Наконец старший Момс собрался с духом.
— Сынок… — произнёс он, но сын его перебил.
— Папа! — твёрдо заявил Азек Момс, останавливаясь посреди дороги и поднимая глаза на отца. — Папа! Я больше не хочу работать в кондитерской.
Старший Момс оторопел.
— Но, сынок, как же это? — пробормотал он. — Ведь все наши предки этим занимались. И дед, и прадед…
— Ты всегда мне так говорил, — упрямо нахмурился Азек. — А я тебя слушал, и вот к чему это привело! Мы практически разорились, а сегодня остались на свободе только потому, что Карэле нас отпустил. Завтра весь город будет про нас судачить. Лучше бы я с самого начала настоял на своём!
Они оба горестно замолчали. Дождь стучал по жестяным крышам домов, шлёпал по листьям, сбивая их с веток в лужи. В чьём-то окне на втором этаже оранжево светилась весёлая, кривовато вырезанная тыквенная рожица. Но тут, на осенней улице, было холодно и бесприютно.
— Чем же ты хочешь заниматься, сынок? — спросил наконец старший Момс.
— Обувью, — без раздумий отозвался Азек. — Я хочу делать обувь.
— Но это же работа для простолюдинов! — воскликнул его отец.
Младший Момс снова сдвинул брови.
— Именно это ты и сказал мне в детстве, — напомнил он с обидой в голосе. — В пять лет, когда спросил меня, кем я хочу стать. Я тогда так и сказал: хочу делать обувь. А ты объяснил мне, что это работа для простых людей, а я должен быть не сапожником, а кондитером, как мои предки.
— Но разве это не так? — растерянно пробормотал Момс.
— Нет, папа, — горячо возразил Азек. — Ты знаешь, что в Люндевике есть роскошные магазины готовой обуви? И принадлежат они совсем не простолюдинам!

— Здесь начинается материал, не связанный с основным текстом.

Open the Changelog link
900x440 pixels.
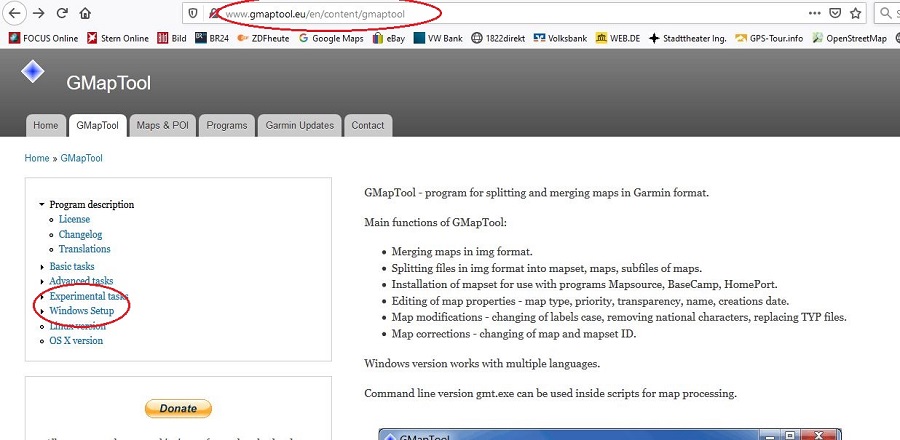click(x=80, y=234)
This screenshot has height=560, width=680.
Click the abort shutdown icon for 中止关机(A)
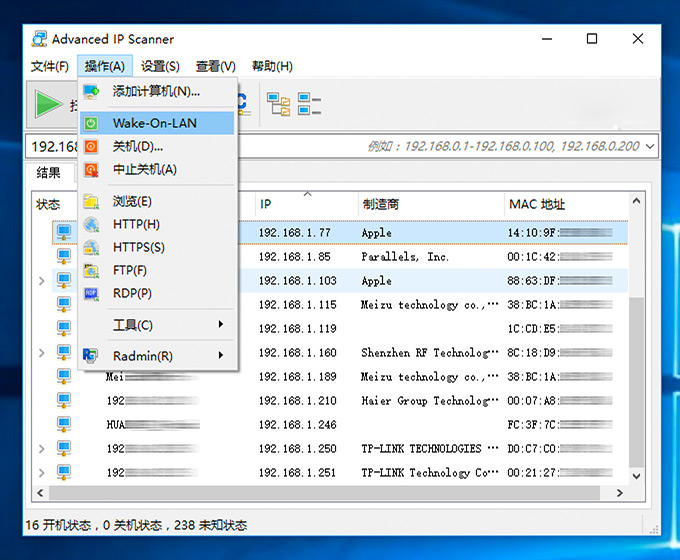(x=91, y=170)
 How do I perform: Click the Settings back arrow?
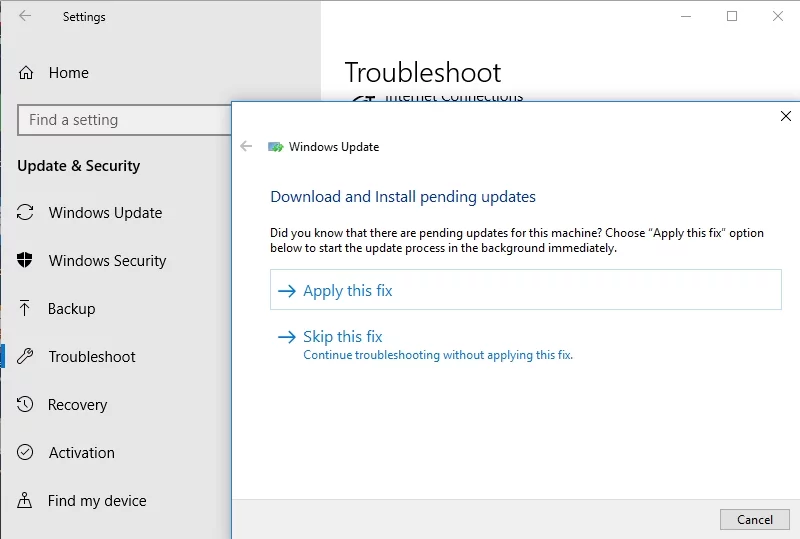tap(25, 17)
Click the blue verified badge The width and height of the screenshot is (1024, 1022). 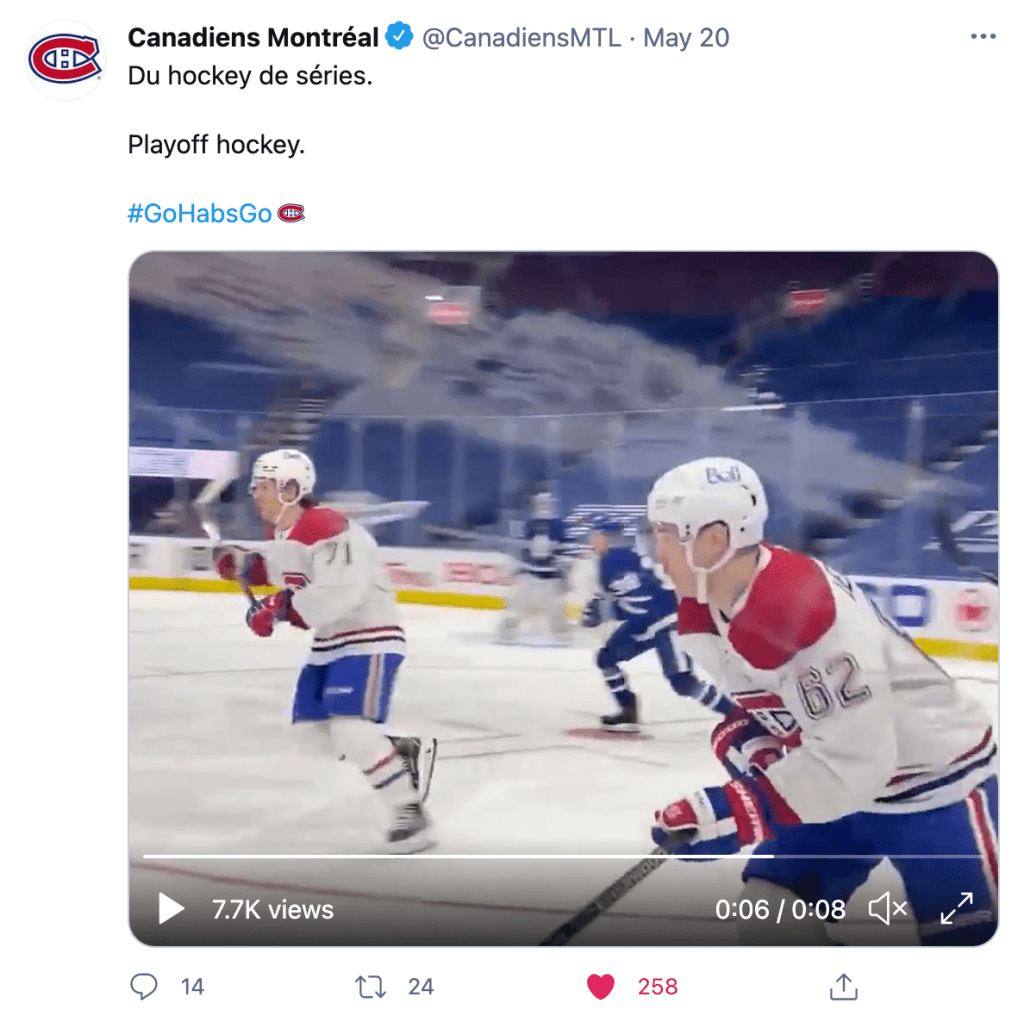[400, 38]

А некоторые модели — настоящее произведение искусства, и стоят они столько, сколько наша кондитерская приносит в месяц. Вот такой магазин я и открою в Пате. Завтра же я уеду в столицу, чтобы изучить всё на месте!
Тыква в окне мигнула и погасла, и без её оранжевого света на улице стало ещё холодней. Дождь лил и лил, журча в водосточных трубах.
Старший Момс вытер мокрой ладонью мокрое лицо.
— Что ж, — медленно сказал он. — Наверное, магазин можно будет разместить в кондитерской. А ту комнатку, где мы делаем шоколад, превратим в подсобное помещение.
Азек Момс просиял.
— Конечно, папа! — только и смог сказать он. — Конечно! Пойдём домой, хватит нам стоять под дождём.
И грузные фигуры Момсов, пошатываясь и поддерживая друг друга, скрылись в ночной тьме.
* * *
Карэле закрывает окно. Пат спит под ночным дождём, осенний ветер задувает фонари. К мокрому стеклу прилипло белое перо.
Тыквы, выставленные в окнах, почти не видны. Свечи в них мерцают еле-еле. Та, что стоит на подоконнике мансарды Карэле, тоже готова погаснуть.
В темноте мокрая мостовая внизу блестит, как река. Бездонная и безмолвная, она уносит с собой многих, многих. Но не всех.
Возможно, теперь Иверу будет иногда сниться странный, угрюмый город из стали, стекла и серого камня, названия которого он не знает. Но он не расскажет о своих снах никому, а если повезёт, научится их забывать прежде, чем откроет глаза поутру.
Есть видимое прошлое, а есть невидимое. И то, и другое не так уж важно само по себе. Важно только то, во что мы их превращаем.